The Corner

On Conscience Rights for Delegates

If there is one basic tenet of representative democracy, it is that a vote not cast for somebody or something should not, cannot be counted as if it had been cast for that person or proposition.

But the Republican National Committee, in its infinite ethical confusion, threatens at the party’s national convention this month to count delegate abstentions as if they are votes for Donald Trump.

This is not just bizarre, but utterly fraudulent, wholly unethical and, were the party not technically a private organization, would be criminally punishable.

Now comes conservative stalwart Clint Cline, writing at The Pulse, to defend the right of delegates to vote their consciences or, as conscientious objectors, to abstain from voting.

“How can a Party so invested in protecting conscience rights in virtually every area of its platform deny those rights to duly elected delegates to its own convention?” Cline asks. “The message this sends clearly is that the RNC does not, in fact, respect those rights when conscience is inconvenient for its goal of crushing dissent.”

The word “delegate” has a meaning.

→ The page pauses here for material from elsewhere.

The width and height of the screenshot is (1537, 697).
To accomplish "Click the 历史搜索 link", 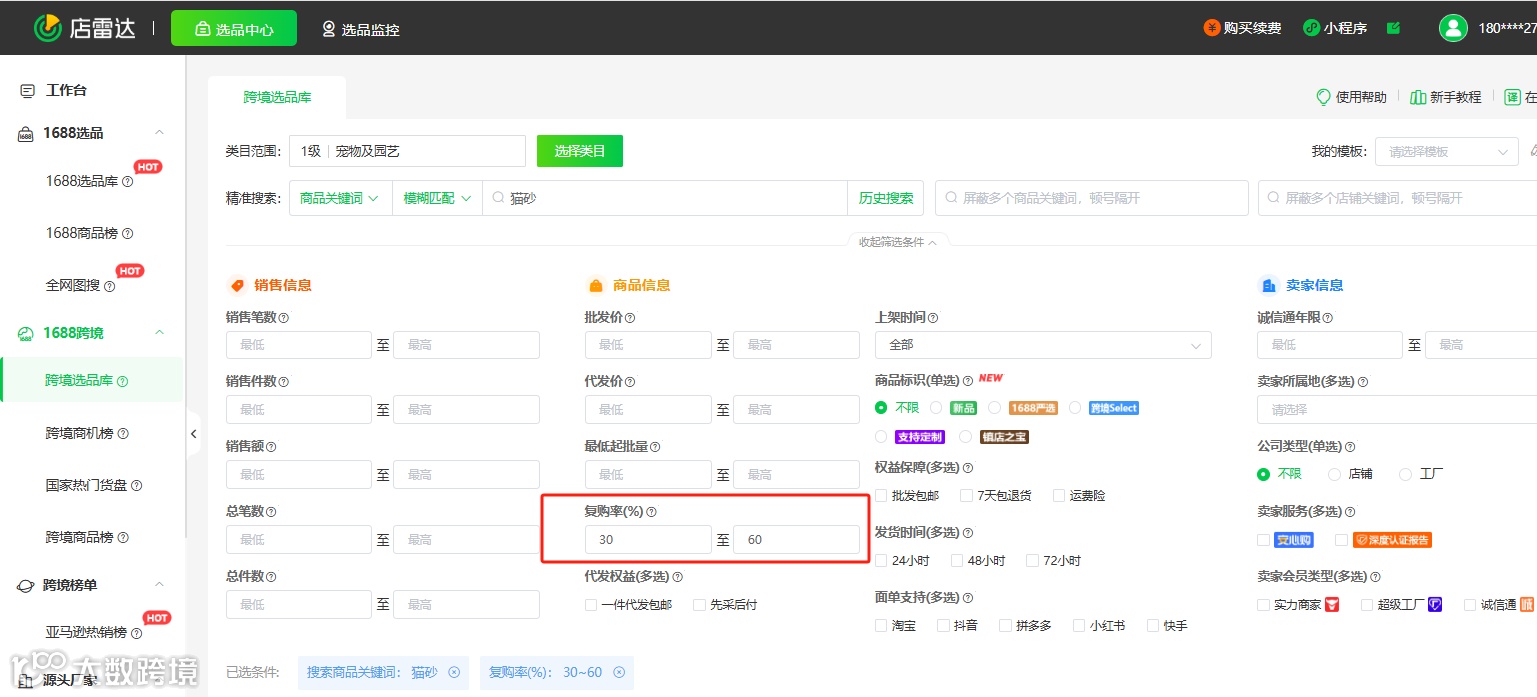I will point(886,198).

By its very definition, it means someone to whom others have delegated some decision-making responsibility. Delegates are human beings, not bits of computer data (or, in old-fashioned parlance, not “rubber stamps”). Parties introduce the human element into the convention process for a reason — not just to make noise at a coronation, but to actually exercise judgment, based on all the latest information at hand.

The latest information at hand is that Donald Trump will be an almost certain loser in the fall. The latest information at hand is that Trump absolutely cannot “pivot” to a more “presidential” mien, any more than a leopard can change its spots or that a wolf can bleat like a sheep. The latest information — information that has come to light since Trump supposedly nailed down the nomination with his win in Indiana — is that Trump doesn’t just tend toward bigotry or seem strangely insensitive toward it, but foments it and bases statements and actions on it. The latest information is that Trump is an embarrassing skinflint when it comes to charity. And the latest information is that Trump still refuses to release his tax returns, thus failing to reassure his supposed party that he will not be subject in the fall campaign to a leak of information so embarrassing as to sink not just his own hopes but the campaigns of Republicans all the way down the ballot.

Delegates taking in all the latest information have every good reason to want to save their party from such a nominee.

It is understandable for state parties to want to “bind” their delegates on the first ballot of a convention so they don’t vote for candidates their constituents did not choose. But it is despicable to count votes not cast — abstentions — as if they had indeed been cast. A deliberate abstention is a vote of no confidence, a vote that the expected nominee is unfit to serve. In this case, it would be an abstention that is eminently reasonable, indeed wise. Any party that tries to strong-arm delegates or, worse, to literally override delegates’ votes of conscience, is a party not fit for a great republic.

Plus, as Cline writes, “If the RNC is so confident of Mr. Trump’s suitability and popularity among Republican faithful, then what do they have to fear from delegates voting their conscience?”